KUTIPAN DOKUMEN
****

Pegawai koperasi simpan pinjam jadi profesi yang begitu dekat dengan kehidupan masyarakat. Namun, tantangannya cukup besar. Nyawa jadi taruhan.
Berpakaian rapi, menggunakan sepatu pantofel, berkeliling dari satu rumah ke rumah nasabah lain jadi hal yang jadi keseharian pegawai koperasi simpan pinjam. Biasanya, identik juga dengan kendaraan dinas seperti motor Honda Revo.
Terlihat sederhana tapi praktiknya pekerjaan ini cukup menantang. Apalagi, bagi para pegawai koperasi simpan pinjam yang tugasnya di lapangan. Lebih spesifik lagi di bagian penagihan utang.
Salah satu kasus yang menggegerkan terjadi belum lama ini. Di Palembang, seorang pegawai koperasi dibunuh oleh debiturnya. Komplotan debitur bengis itu melangsungkan aksinya di toko pakaian milik mereka pada Sabtu (8/6/2024) silam. Jasad pegawai koperasi itu lalu dicor di dalam toko.
Pegawai koperasi simpan pinjam keliling puluhan rumah per hari
Di lapangan, para petugas memang menghadapi tantangan yang cukup berat. Berbagai medan berat dan jenis karakter warga mereka temui. Setidaknya itulah gambaran yang saya dapat dari Awan (22), seorang pegawai koperasi simpan pinjam di daerah perbatasan Jawa Tengah dan Jawa Barat.
Saat saya hubungi beberawa waktu silam, ia mengirimkan video sedang bekerja di lapangan. Tampak sebuah motor bebek dan penunggangnya yang sedang mengenakan celana kain berbalut sepatu hitam. Akhirnya kami memutuskan untuk berbincang ketika malam.
Ia baru memberi kabar sekitar pukul 18.30. “Sudah sampai mess nih,” katanya di WhatsApp.
Sehari-hari ia bekerja berkeliling dari rumah ke rumah menawarkan produk jasa keuangan dari koperasi simpan pinjam. Berangkat ketika pagi dan pulang petang sudah menjelang.

****

BAHAN YANG DISEDIAKAN
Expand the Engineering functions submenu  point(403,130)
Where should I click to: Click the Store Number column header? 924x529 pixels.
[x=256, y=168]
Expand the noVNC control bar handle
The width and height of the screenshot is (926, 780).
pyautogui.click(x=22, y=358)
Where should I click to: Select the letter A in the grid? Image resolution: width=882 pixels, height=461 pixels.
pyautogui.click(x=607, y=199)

****

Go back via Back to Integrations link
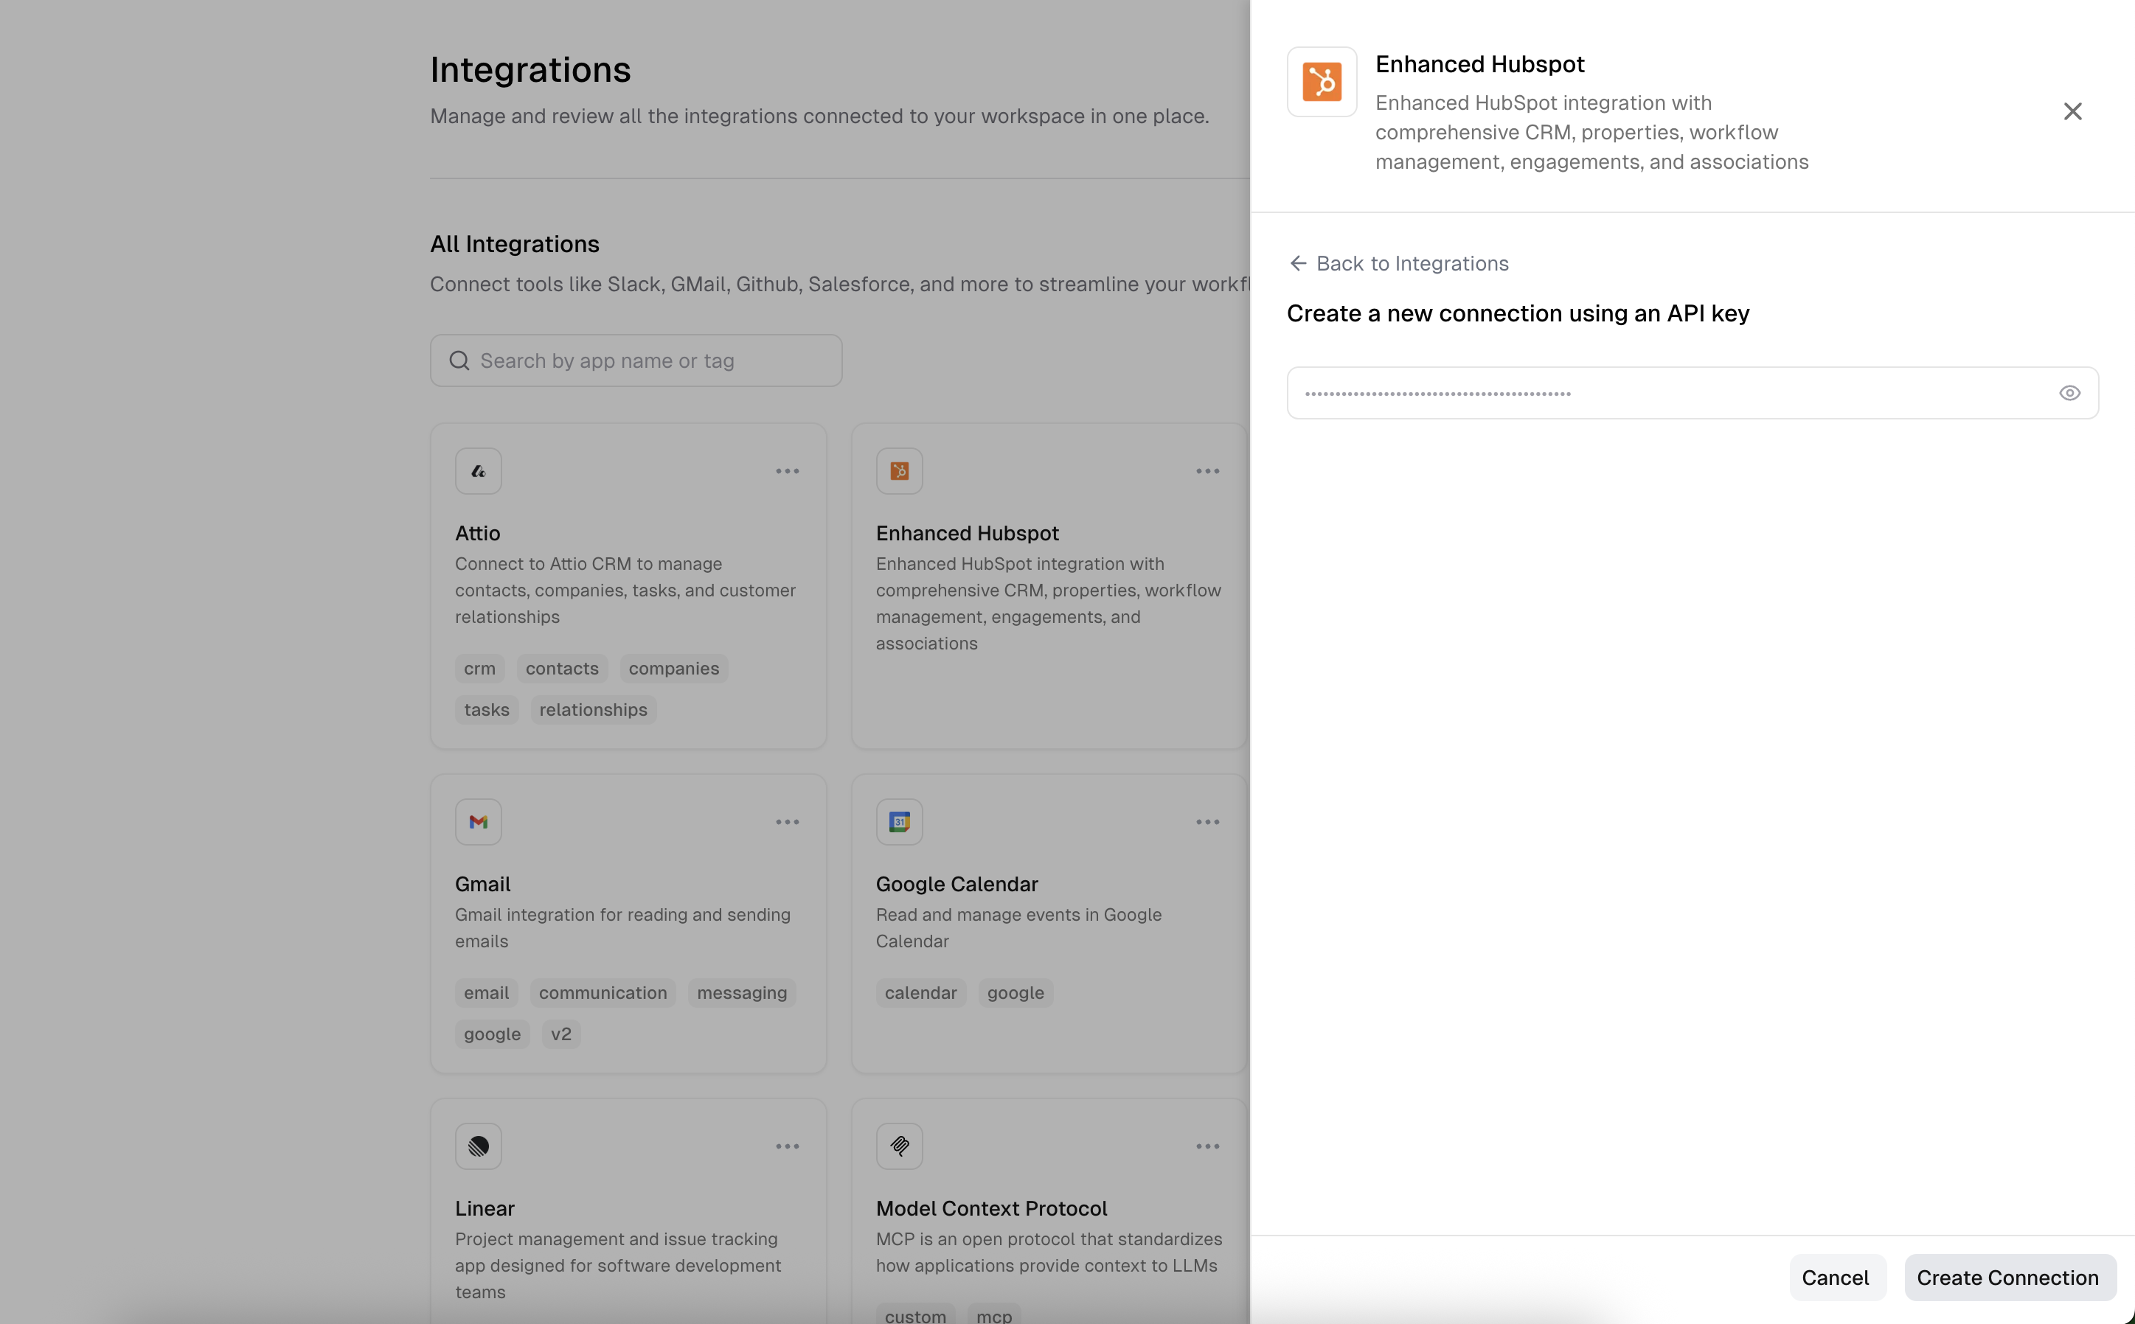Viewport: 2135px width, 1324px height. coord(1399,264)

****

TUJUAN YANG DINYATAKAN
Tolong jawab tiga pertanyaan singkat ini berdasarkan teks tentang pegawai koperasi simpan pinjam:
(a) Di kota mana seorang pegawai koperasi dibunuh oleh debiturnya?
(b) Berapa usia Awan?
(c) Sekitar pukul berapa Awan baru memberi kabar?
Catatan-catatan tersebut sama sekali tidak berperan di sini.

HASIL AKHIR
(a) Palembang.
(b) 22 tahun.
(c) Sekitar pukul 18.30.